Task to complete →
Copy out the data in full and exactly, passing over the pictures.

Data in this exercise →
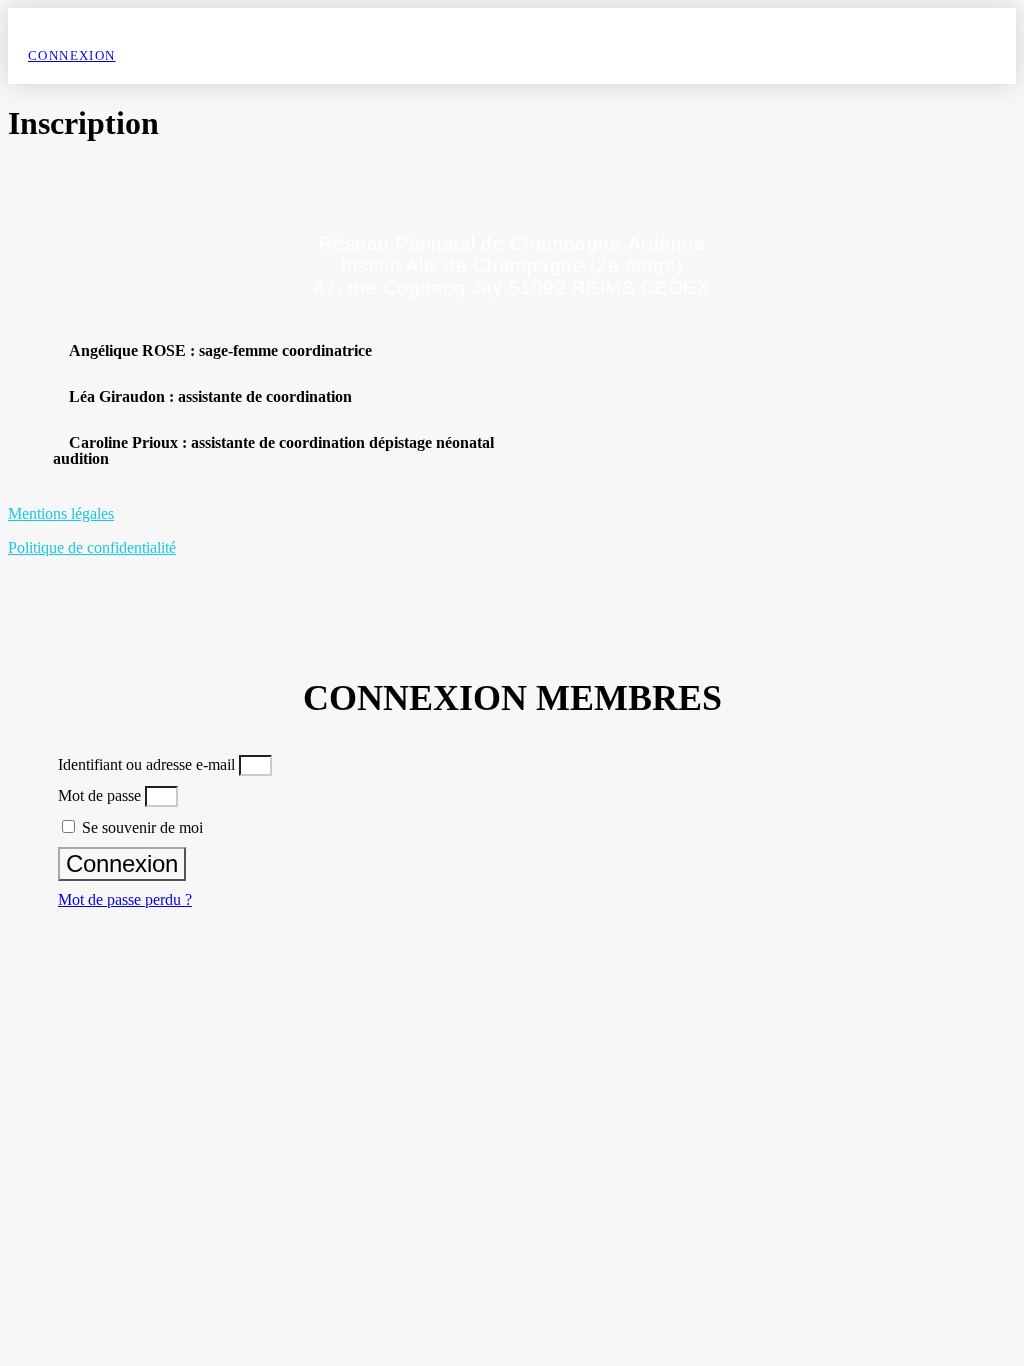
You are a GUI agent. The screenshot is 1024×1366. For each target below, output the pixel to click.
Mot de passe (99, 795)
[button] (333, 351)
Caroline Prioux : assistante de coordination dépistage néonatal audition (273, 450)
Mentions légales (61, 513)
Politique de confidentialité (92, 547)
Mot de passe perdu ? (125, 899)
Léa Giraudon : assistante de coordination (210, 396)
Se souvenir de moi (140, 827)
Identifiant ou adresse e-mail (146, 764)
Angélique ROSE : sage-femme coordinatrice (220, 350)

Output of the exercise →
You are a GUI agent. The screenshot is 1024×1366. For each target below, output the pixel to click.
Mot de passe (99, 795)
[button] (333, 351)
Caroline Prioux : assistante de coordination dépistage néonatal audition (273, 450)
Mentions légales (61, 513)
Politique de confidentialité (92, 547)
Mot de passe perdu ? (125, 899)
Léa Giraudon : assistante de coordination (210, 396)
Se souvenir de moi (140, 827)
Identifiant ou adresse e-mail (146, 764)
Angélique ROSE : sage-femme coordinatrice (220, 350)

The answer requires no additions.